AUTHOR=Li Jin , Niu Qingmin , Wu Aiwei , Zhang Yuchu , Hong Liquan , Wang Hu 

TITLE=Causal relationship between circulating immune cells and the risk of type 2 diabetes: a Mendelian randomization study

JOURNAL=Frontiers in Endocrinology

VOLUME=Volume 14 - 2023

YEAR=2023

URL=https://www.frontiersin.org/journals/endocrinology/articles/10.3389/fendo.2023.1210415

DOI=10.3389/fendo.2023.1210415

ISSN=1664-2392

ABSTRACT=Objectives: Though type 2 diabetes (T2D) has been known a metabolic disease caused by multiple factors, the etiology remains insufficiently understood.

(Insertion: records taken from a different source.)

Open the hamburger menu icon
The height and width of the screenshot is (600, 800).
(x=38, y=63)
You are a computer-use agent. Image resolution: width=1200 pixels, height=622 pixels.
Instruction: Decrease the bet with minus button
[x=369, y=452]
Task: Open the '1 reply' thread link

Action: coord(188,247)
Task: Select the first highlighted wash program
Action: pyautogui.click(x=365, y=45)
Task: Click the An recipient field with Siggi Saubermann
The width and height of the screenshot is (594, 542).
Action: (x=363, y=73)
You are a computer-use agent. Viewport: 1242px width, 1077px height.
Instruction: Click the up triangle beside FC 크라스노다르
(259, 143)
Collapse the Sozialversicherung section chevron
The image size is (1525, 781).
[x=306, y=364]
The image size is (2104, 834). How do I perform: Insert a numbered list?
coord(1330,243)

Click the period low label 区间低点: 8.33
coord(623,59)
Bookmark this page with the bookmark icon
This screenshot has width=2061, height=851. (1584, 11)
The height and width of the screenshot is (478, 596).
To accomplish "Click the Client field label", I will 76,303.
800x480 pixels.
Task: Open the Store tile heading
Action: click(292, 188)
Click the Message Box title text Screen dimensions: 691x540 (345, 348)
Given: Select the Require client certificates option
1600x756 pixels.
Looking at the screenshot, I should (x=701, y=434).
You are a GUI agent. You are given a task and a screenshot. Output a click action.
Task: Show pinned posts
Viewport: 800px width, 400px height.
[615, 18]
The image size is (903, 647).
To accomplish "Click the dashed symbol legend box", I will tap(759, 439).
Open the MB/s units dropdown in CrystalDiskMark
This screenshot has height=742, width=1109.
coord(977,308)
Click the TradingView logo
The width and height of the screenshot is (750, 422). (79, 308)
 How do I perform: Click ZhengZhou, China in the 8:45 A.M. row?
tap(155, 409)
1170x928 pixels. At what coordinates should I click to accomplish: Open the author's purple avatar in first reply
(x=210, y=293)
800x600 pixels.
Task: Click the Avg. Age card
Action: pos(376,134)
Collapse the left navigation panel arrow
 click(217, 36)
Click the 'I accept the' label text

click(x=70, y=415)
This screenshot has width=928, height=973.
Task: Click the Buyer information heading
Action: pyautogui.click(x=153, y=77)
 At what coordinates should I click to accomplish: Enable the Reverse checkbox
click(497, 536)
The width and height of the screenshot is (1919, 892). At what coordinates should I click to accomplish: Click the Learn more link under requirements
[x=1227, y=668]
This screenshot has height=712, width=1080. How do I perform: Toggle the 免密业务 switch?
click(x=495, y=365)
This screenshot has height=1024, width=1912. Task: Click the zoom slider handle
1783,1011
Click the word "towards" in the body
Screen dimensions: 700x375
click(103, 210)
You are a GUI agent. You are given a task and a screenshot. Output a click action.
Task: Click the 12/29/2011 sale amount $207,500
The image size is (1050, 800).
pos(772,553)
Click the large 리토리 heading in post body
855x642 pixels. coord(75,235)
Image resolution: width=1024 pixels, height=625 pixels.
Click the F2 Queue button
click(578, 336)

Here we aimed to figure out whether circulating immune cell profiles causally impact on T2D liability.  
Methods: We applied one genome-wide association studies (GWAS) summary statistics of blood traits in 563,085 participants from Blood Cell Consortium and another GWAS of flow cytometric profile of lymphocyte subsets comprising 3,757 Sardinians to identify genetically predicted blood immune cells. We also obtained GWAS summary statistics in 898,130 individuals from DIAGRAM Consortium to evaluate genetically predicted type 2 diabetes (T2D). We primarily used inverse-variance weighted (IVW) and weighted median methods to perform mendelian randomization analyses and sensitivity analyses to evaluate heterogeneity and pleiotropy. 
Results: For circulating blood leukocyte and its subpopulations, the increase of genetically predicted circulating monocyte count were causally correlated with higher risk of T2D [odds ratio (OR)=1.06; 95% confidence interval (CI)=1.02-1.10, p=0.0048]. For lymphocyte subsets, CD8+ T cell and CD4+ CD8dim T cell count were identified with causal effect on T2D susceptibility. (CD8+ T cell: OR=1.09, 95% CI=1.03-1.17, p=0.0053; CD4+ CD8dim T cell: OR=1.04, 95% CI=1.01-1.08, p=0.0070). No pleiotropy was determined.
Conclusions: These findings demonstrated that higher circulating monocyte and T lymphocyte subpopulation predicted increased T2D susceptibility, which confirmed the immunity predisposition for T2D. Our results may have the potential to provide new therapeutic targets for the diagnosis and treatment of T2D.